La prudencia más elemental parecía serle extraña; y un día que andaba muy apurado para alcanzar el tren, pensaría que la línea recta es la más corta, aun cuando está sembrada de vizcacheras, pues entre estas, azotó al caballo como si tal cosa y pegó una rodada feroz, naturalmente. Se levantó, cubiertas de tierra su ropa dominguera y la boina nueva, pero, muy fresco, se sacudió, y se consoló pronto, al ver que, por suerte, no se le había roto el pito.

Cuidaba sus ovejas con mucha prolijidad, y los vecinos podían tomar por modelo las majadas de don Juan Arambeheré. La sarna no tenía peor enemigo que él y no mezquinaba remedio ni trabajo para extirparla. Pero sucedió que, un año, fue tan porfiada que ya no sabía don Juan que hacer, y se le ocurrió que sólo recargando el baño con una dosis bárbara de remedio, la iba a vencer. Y le metió el doble, ¡...! de lo que rezaba el prospecto. El resultado fue inmediato, y doscientas ovejas se le murieron en el día.

Quedó un poco ajada su convicción de que nunca daña la abundancia; pero no por esto dejó de seguir comiendo hasta reventar, y bebiendo vino como pipa, cada vez que se le ofrecía la ocasión, pues ¡...! él no era oveja, y el vino no es veneno.

Firme en estos principios, y como le gustaba mucho el pavo gordo, quiso hacer como su vecino don Urbano, un bearnés vivo, que cebaba los suyos a la fuerza, con pelotillas de harina y con maíz; pero quiso engordar los de él más ligero y mejor, y para esto ¡...! le metió al pavo tanto maíz en el buche que lo ahogó.

Difícilmente pudo entender que con maíz se pudiera ahogar un pavo, pero ahí estaba, no más, la prueba.

Con todo, le parecía ser esto como si, cuando iba uno a pagar cien pesos, hubiera tenido que sacar del tirador justito los cien, en vez de sacar, como siempre hacía él, un puñado siquiera de cinco mil, por lo menos; no para lucirse, no crean, sino porque siempre es mejor que sobre y no que falte.

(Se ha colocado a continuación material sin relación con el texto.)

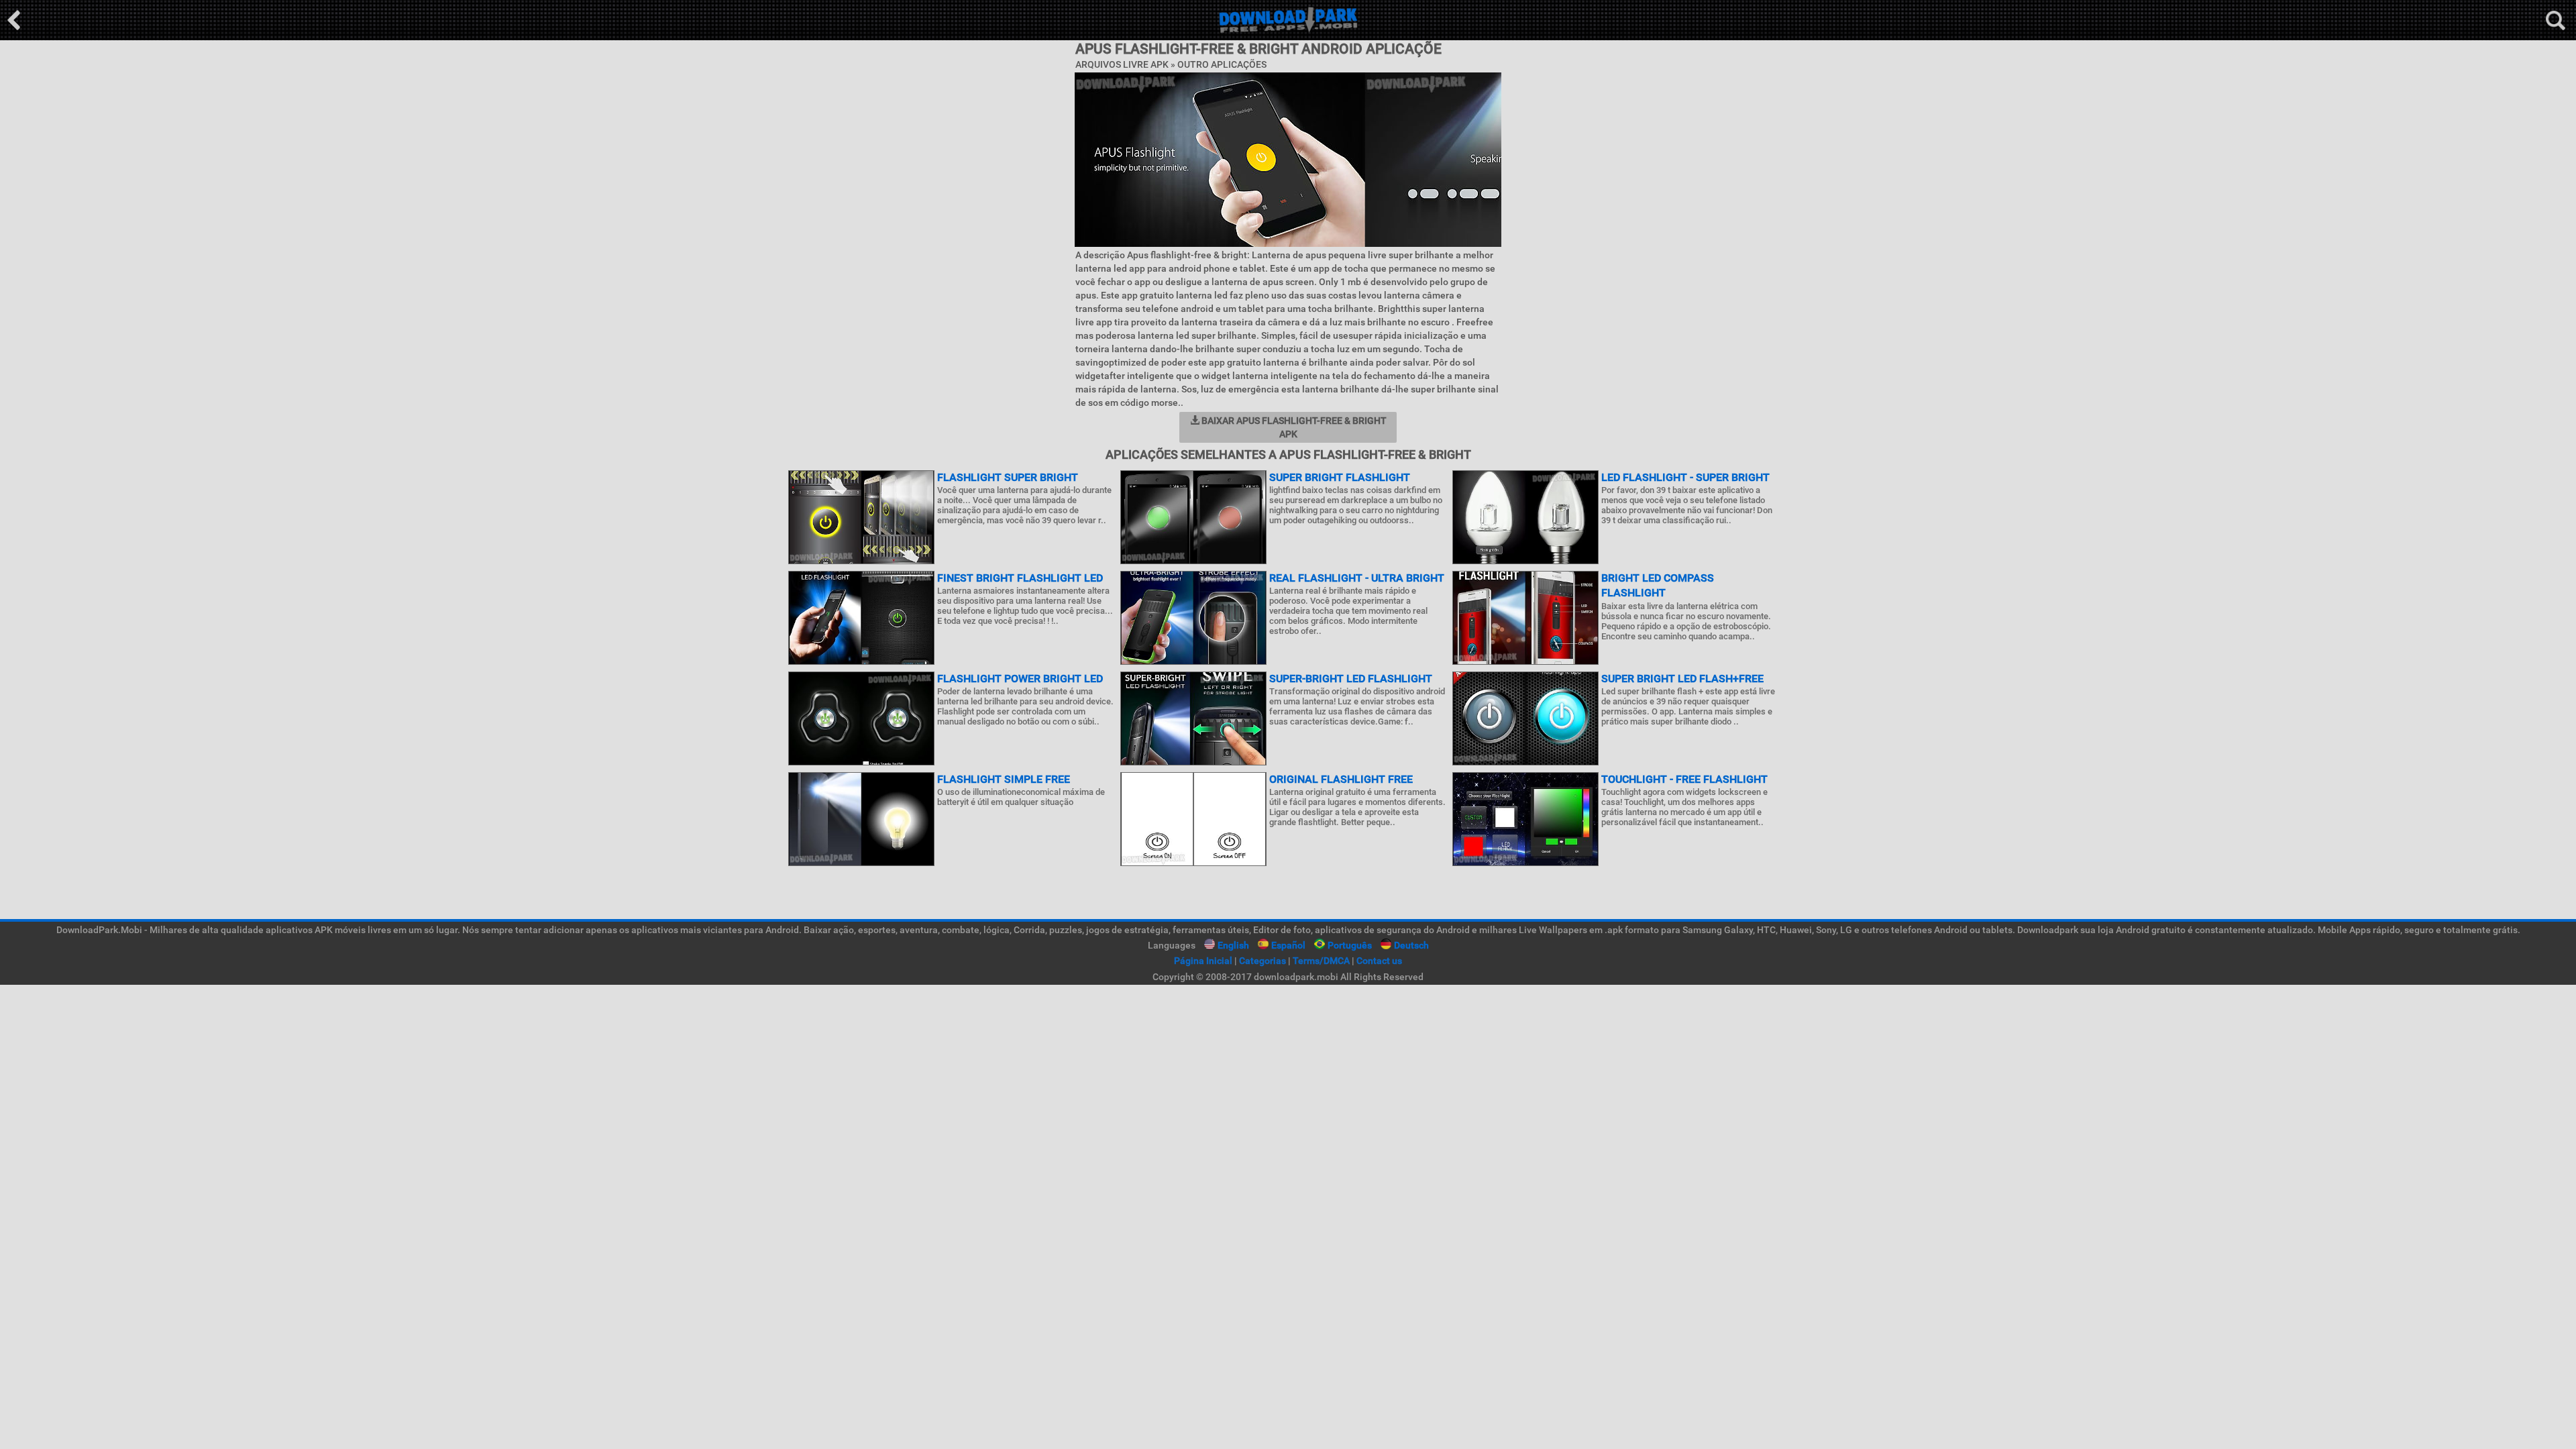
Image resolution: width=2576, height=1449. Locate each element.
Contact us (1379, 960)
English (1233, 945)
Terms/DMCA (1321, 960)
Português (1350, 945)
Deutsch (1411, 945)
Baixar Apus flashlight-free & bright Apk (1293, 427)
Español (1288, 945)
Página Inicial (1203, 960)
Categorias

Oyendo contar don Juan que unos troperos, sus compatriotas, habían querido, en otros tiempos, hacer caer la piedra Movediza del Tandil, y no lo habían podido conseguir:

-«¡Vascada linda hubiera sido!» exclamó, pero pensó que no debían haber sido vascos de veras, ya que no habían atado bastantes yuntas de bueyes.

Don Juan Arambeheré sentía no haber estado allí; no hubiera cejado él, no, para conquistar semejante gloria, pues cuando se metía algo en la cabeza, ¡..!

Y, a veces, le habían aprovechado la maña; como aquel que habiéndole, en una feria, ofrecido en vano, por quinientos pesos, un carnero premiado, se lo hizo pagar mil en el remate, ayudado por dos gurupíes: uno que hacía posturas, y otro que le decía al vasco: «Déjelo, hombre; no ve que son muchos los que lo quieren», lo que aguijoneaba de tal modo a don Juan que, por ningún precio, lo hubiera dejado ir.

Pero, ingenuo como era, al punto de ceder por un momento, durante un almuerzo, a la maligna insinuación que los caracoles se comían con cáscara y todo, le parecía conveniente, para dar a sus pesos todo su valor, imponer bien al médico de lo que, por su plata, exigía; y un día que había venido a ver al doctor, con su sobrino, pobre joven, víctima de una de esas enfermedades que, celosas, velan en las puertas del paraíso, le dijo:

-«Mirá, sabes; está medio... embromado, sabes; fícate bien. Y es preciso darle unos arremedios que arrempujen, sabes, para que no gaste plata al ñudo».